A few days ago this deal was questioned by a proxy advisory firm.
Markets regulator SEBI has stopped allotment of shares worth Rs 4,000 crore of PNB Housing Finance to the Carlyle Group-led group of companies.
New Delhi. Market regulator SEBI has directed Punjab National Bank Housing Finance (PNBHF) to stop the proposed Rs 4,000 crore deal with Carlyle Group. Market regulator SEBI has said that the notice issued for convening the Extraordinary General Meeting on May 31 is contrary to the rules of Article of Association (AOA) of the company. Until and unless the company does the valuation of the shares, it cannot be acted upon.

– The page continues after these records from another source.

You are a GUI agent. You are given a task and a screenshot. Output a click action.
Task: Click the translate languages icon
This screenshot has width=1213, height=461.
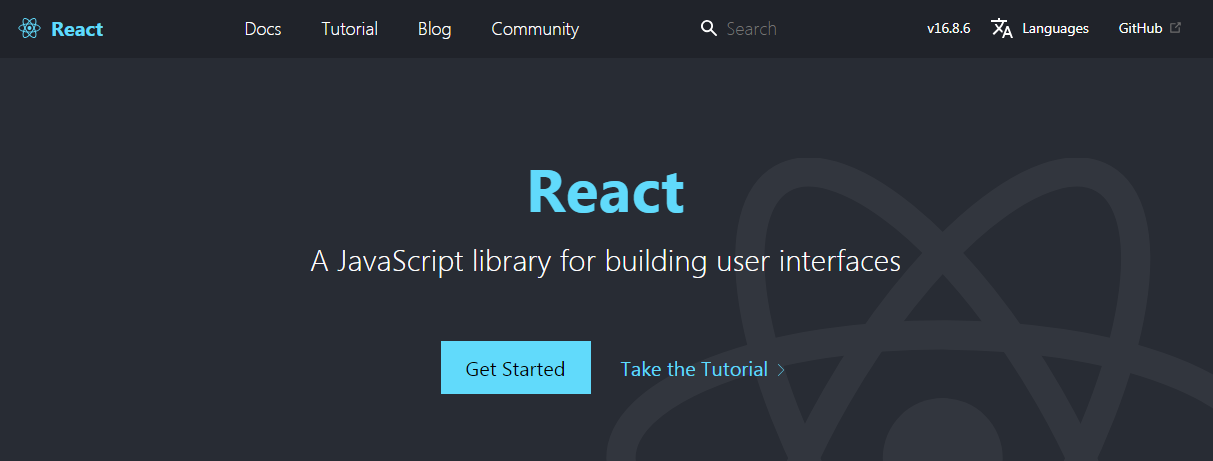[x=1002, y=28]
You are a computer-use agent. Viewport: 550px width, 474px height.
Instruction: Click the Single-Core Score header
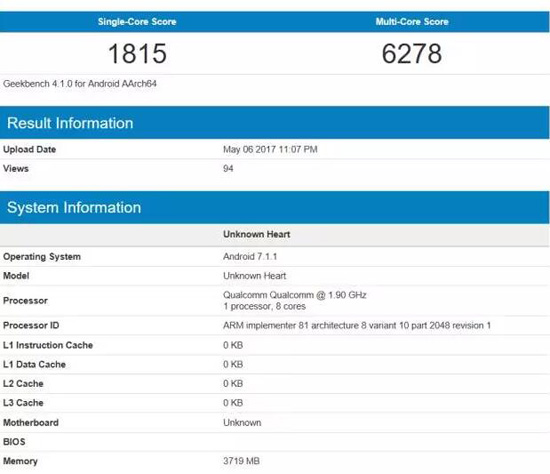137,22
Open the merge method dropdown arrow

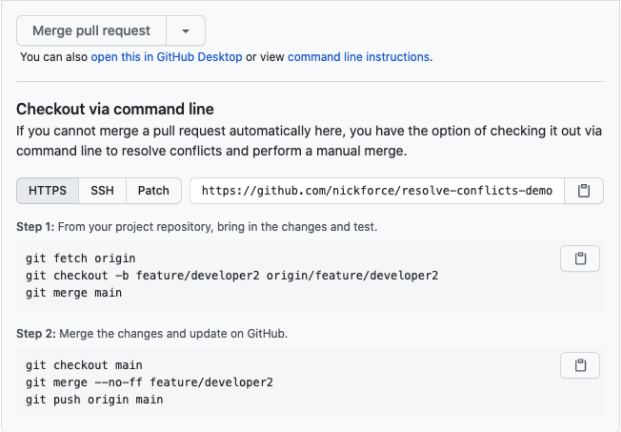tap(186, 31)
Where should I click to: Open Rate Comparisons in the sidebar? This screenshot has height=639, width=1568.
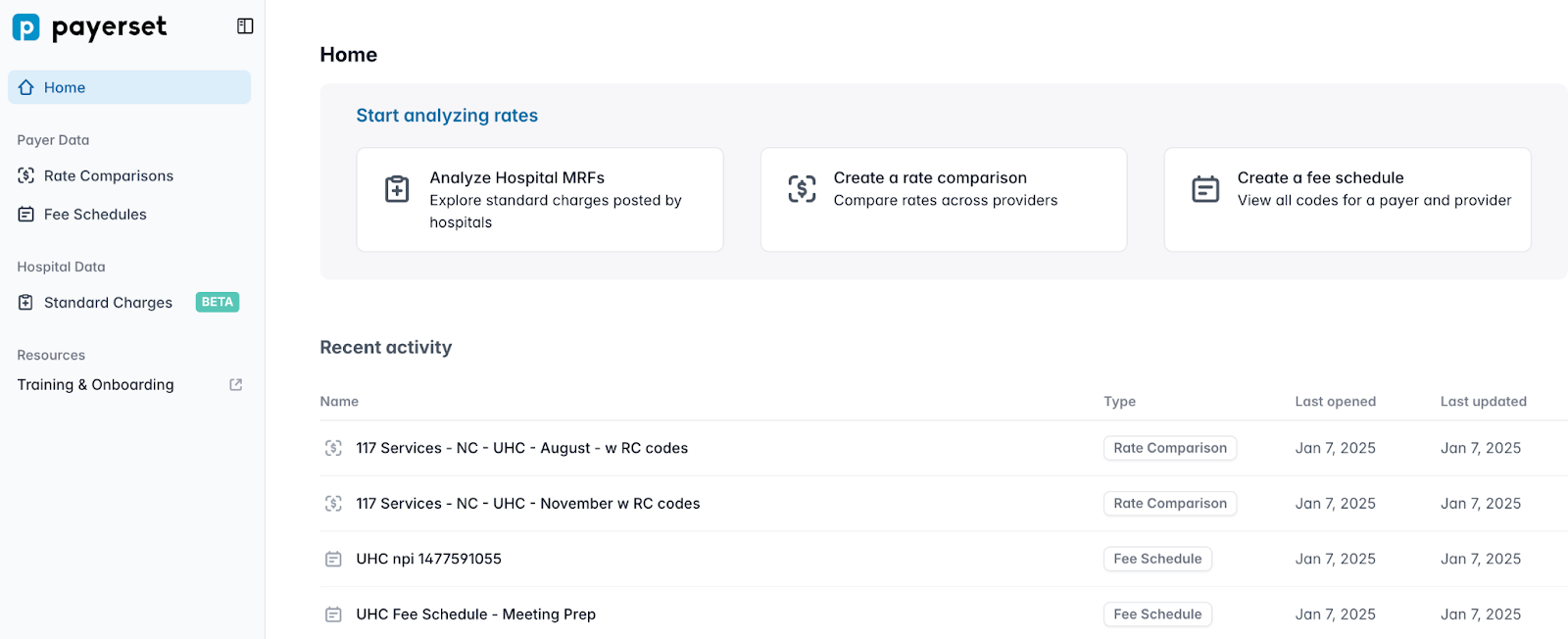108,175
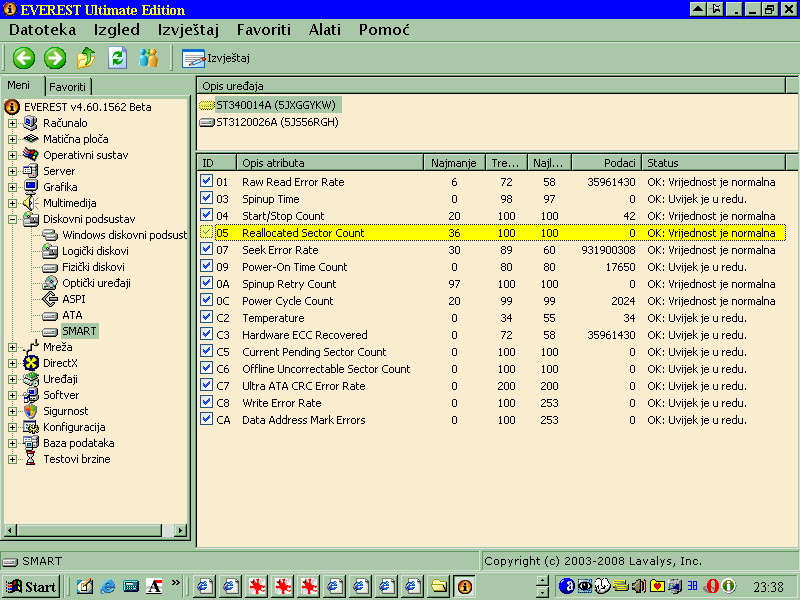Click the Windows Start button
The height and width of the screenshot is (600, 800).
point(31,586)
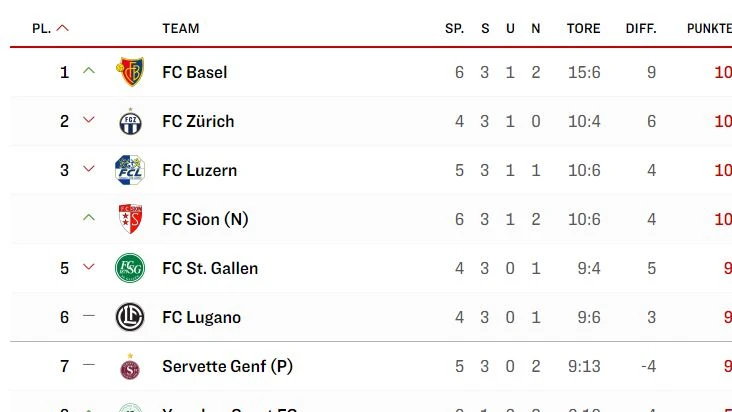This screenshot has width=732, height=412.
Task: Click the SP. games played column header
Action: click(x=455, y=29)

Let us know that the company’s EGM has been fixed for June 22. In which the proposal to issue shares to a consortium formed under the leadership of Carlyle Group is to be kept for approval. If this proposal is approved, then Carlyle Group will become a stake holder in the company.

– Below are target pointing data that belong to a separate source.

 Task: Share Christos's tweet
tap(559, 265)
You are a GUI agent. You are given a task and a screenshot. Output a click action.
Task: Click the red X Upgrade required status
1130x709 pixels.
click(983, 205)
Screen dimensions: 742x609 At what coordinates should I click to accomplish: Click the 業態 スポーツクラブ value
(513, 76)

The Finance Ministry is also eyeing the matter
On this, PNBHF has said in its statement that the company and its board of directors have taken cognizance of SEBI’s letter. He is confident that the company has complied with all the rules laid down in SEBI and Articles of Association of the company. These rules also include the pricing regulations set by SEBI. The company also believes that such Preferential Allotment Company is in the interest of its shareholders and all relevant stakeholders. It has been further said in this statement that the company is considering the next steps to be taken in this matter. A source related to this matter said that the Finance Ministry is also keeping its eyes on this deal.questions on the deal
Actually, a few days ago a proxy advisory firm raised questions on this deal. This proxy advisory firm Stakeholders Empowerment Services (SES) criticized the deal, saying that the deal was against the interests of the shareholders of both PNB Housing Finance and Punjab National Bank. The reason for this is that this deal has been done at a very low valuation. The firm even says that the valuation of this deal has been done at a level less than the book value of the company. SES believes that this deal has not been done according to the company’s AoA. This deal has been done under Ultra Vires.